BASTEI ENTERTAINMENT

Vollständige eBook-Ausgabe der beim Bastei Verlag erschienenen Romanheftausgabe

Bastei Entertainment in der Bastei Lübbe AG

© 2017 by Bastei Lübbe AG, Köln

Programmleiterin Romanhefte: Ute Müller

Verantwortlich für den Inhalt

Titelbild: Ballestar/Norma

eBook-Produktion: César Satz & Grafik GmbH, Köln

ISBN 978-3-7325-4700-5

„Geisterjäger“, „John Sinclair“ und „Geisterjäger John Sinclair“ sind eingetragene Marken der Bastei Lübbe AG. Die dazugehörigen Logos unterliegen urheberrechtlichem Schutz. Die Figur John Sinclair ist eine Schöpfung von Jason Dark.

www.john-sinclair.de

www.bastei-entertainment.de

www.lesejury.de

www.bastei.de

John Sinclair ist der Sohn des Lichts. Der Kampf gegen die Mächte der Finsternis ist seine Bestimmung. Als Oberinspektor bei Scotland Yard tritt er Woche für Woche gegen Zombies, Werwölfe, Vampire und andere Höllenwesen an und begeistert weltweit eine treue Fangemeinde.

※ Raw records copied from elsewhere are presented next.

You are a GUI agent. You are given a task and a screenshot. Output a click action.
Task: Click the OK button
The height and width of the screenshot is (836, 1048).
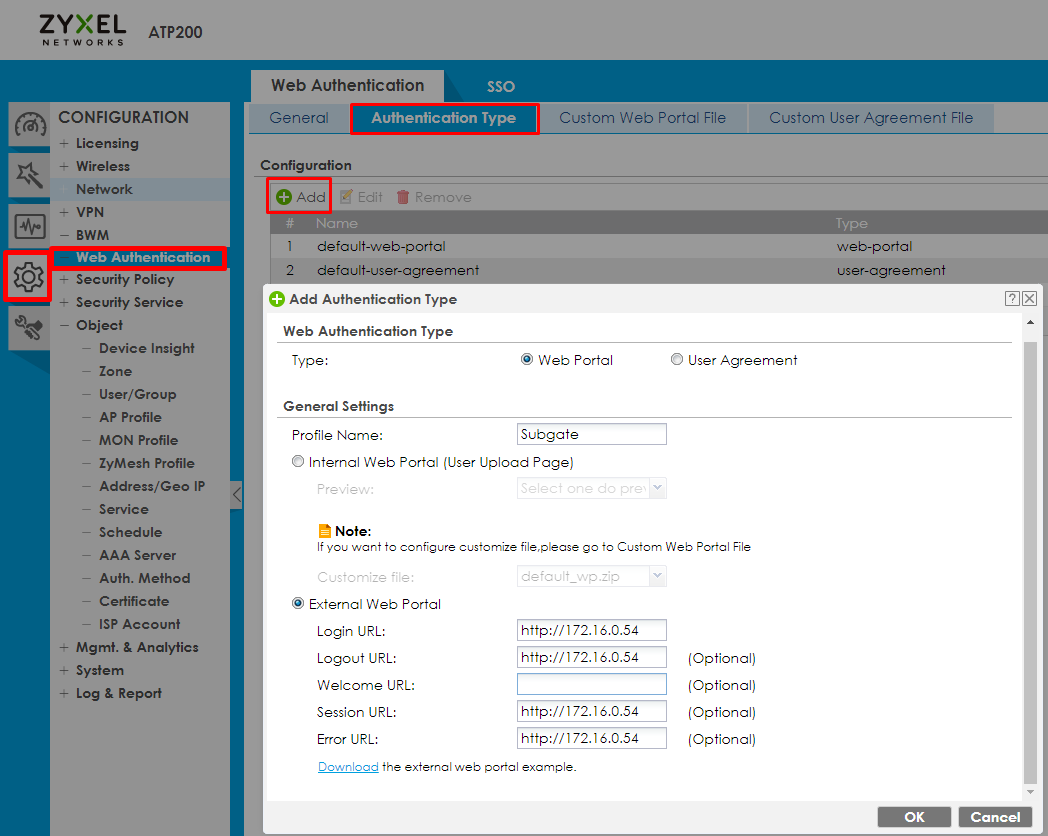[914, 817]
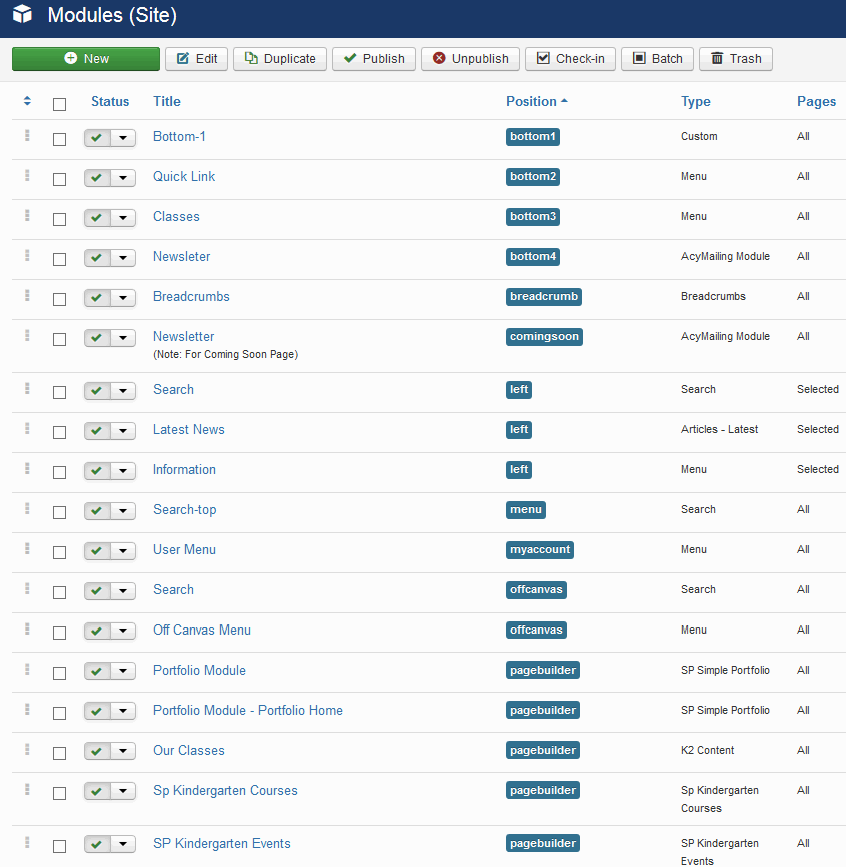846x867 pixels.
Task: Click the ordering sort arrows column icon
Action: point(27,101)
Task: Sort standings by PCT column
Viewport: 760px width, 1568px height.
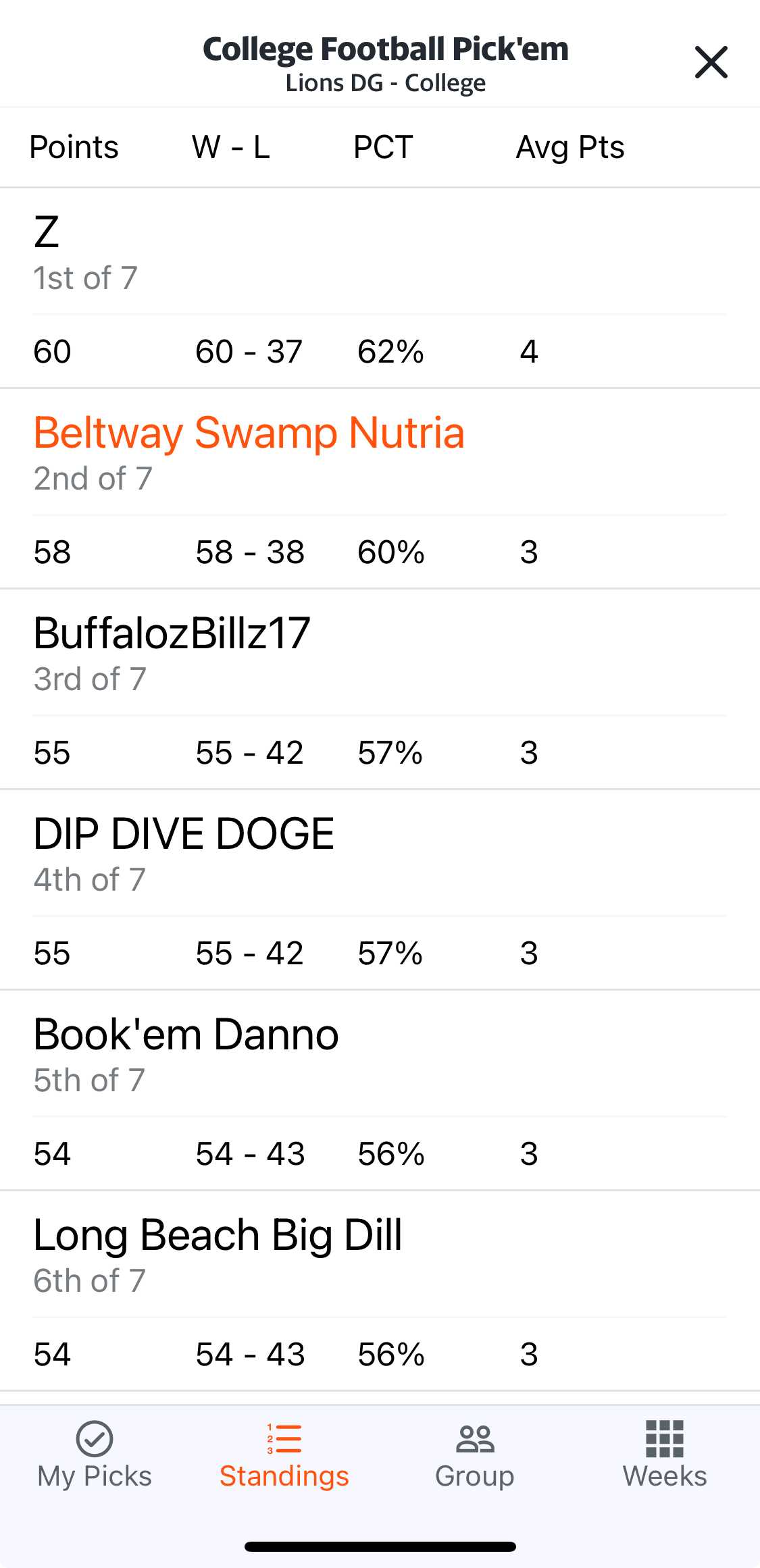Action: (x=383, y=147)
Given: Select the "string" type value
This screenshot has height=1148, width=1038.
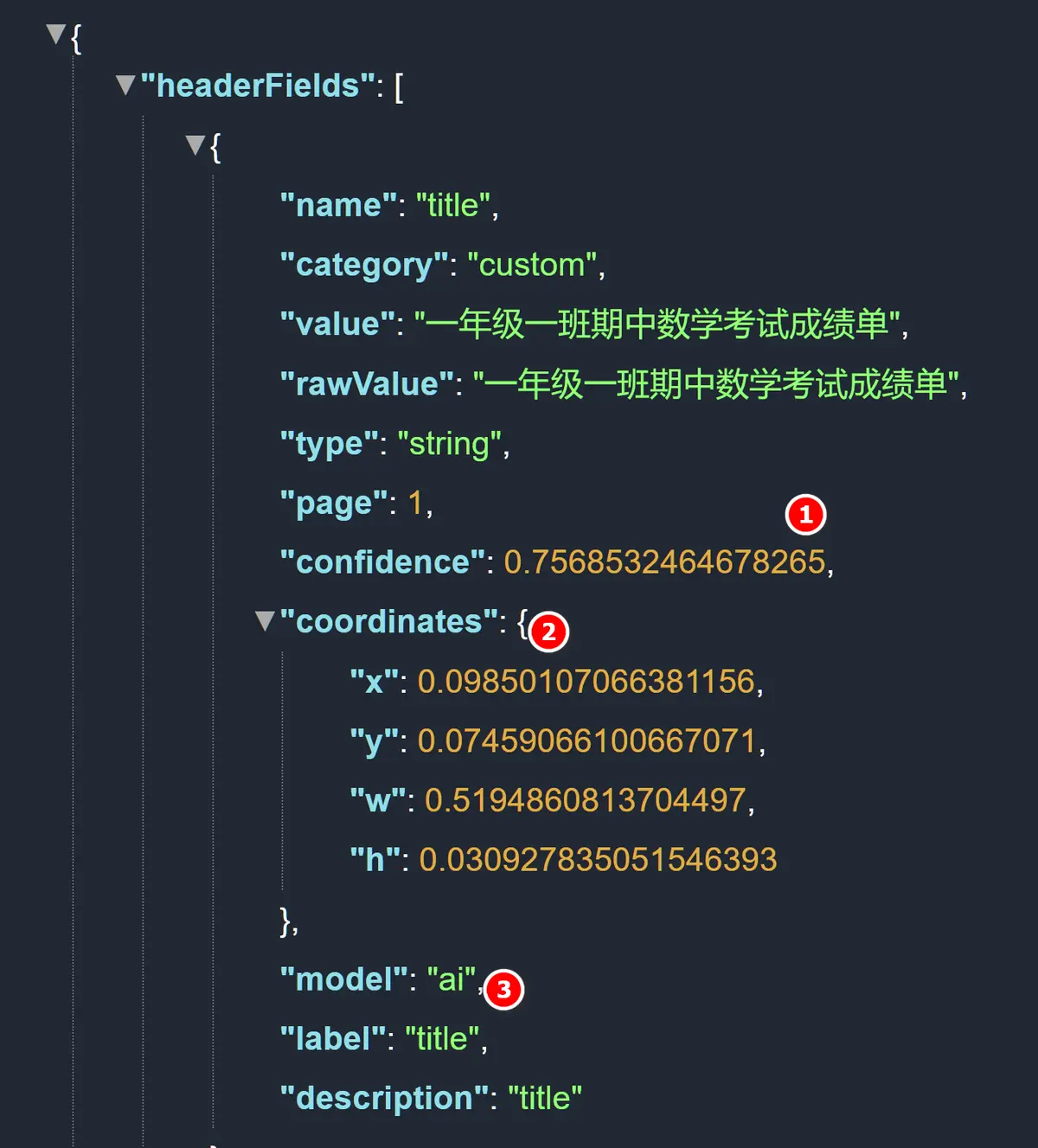Looking at the screenshot, I should (449, 444).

Mit der John Sinclair Sonder-Edition werden die Taschenbücher, die der Bastei Verlag in Ergänzung zu der Heftromanserie ab 1981 veröffentlichte, endlich wieder zugänglich. Die Romane, in denen es John vor allem mit so bekannten Gegnern wie Asmodina, Dr. Tod oder der Mordliga zu tun bekommt, erscheinen in chronologischer Reihenfolge alle zwei Wochen.

Lesen Sie in diesem Band:

Tödlicher Vatertag

von Jason Dark

Die Frau hieß Evelyn Binussek, saß mir in meinem Büro gegenüber und schaute mich skeptisch an.

»Ich möchte von Ihnen eine ehrliche Antwort, Mister Sinclair«, sagte sie nach einer Weile.

»Bitte, ich werde mich bemühen.«

Sie winkte ab und lächelte. »Das ist mir zu wenig, denn ich bin nicht zum Spaß zu Ihnen gekommen.«

»Das kann ich mir vorstellen, Mrs Binussek. Wer geht schon grundlos zur Polizei? Dazu noch zu Scotland Yard. Das kostet immer eine gewisse Überwindung.«

Sie senkte den Kopf und nahm die Tasse Kaffee in beide Hände. Glenda Perkins, meine Sekretärin, hatte ihr das Getränk gebracht. Sie blickte in die Tasse und schüttelte wieder den Kopf. Sie hatte ausdrücklich darum gebeten, mich allein sprechen zu dürfen, und ich hatte zugestimmt. Mein Freund Suko, mit dem ich das Büro teilte, wollte sich in der Zwischenzeit in der EDV beschäftigen.

Jetzt stellte sie die Tasse weg und atmete ein. Ein Zeichen, dass sie sich entschlossen hatte, endlich zu reden.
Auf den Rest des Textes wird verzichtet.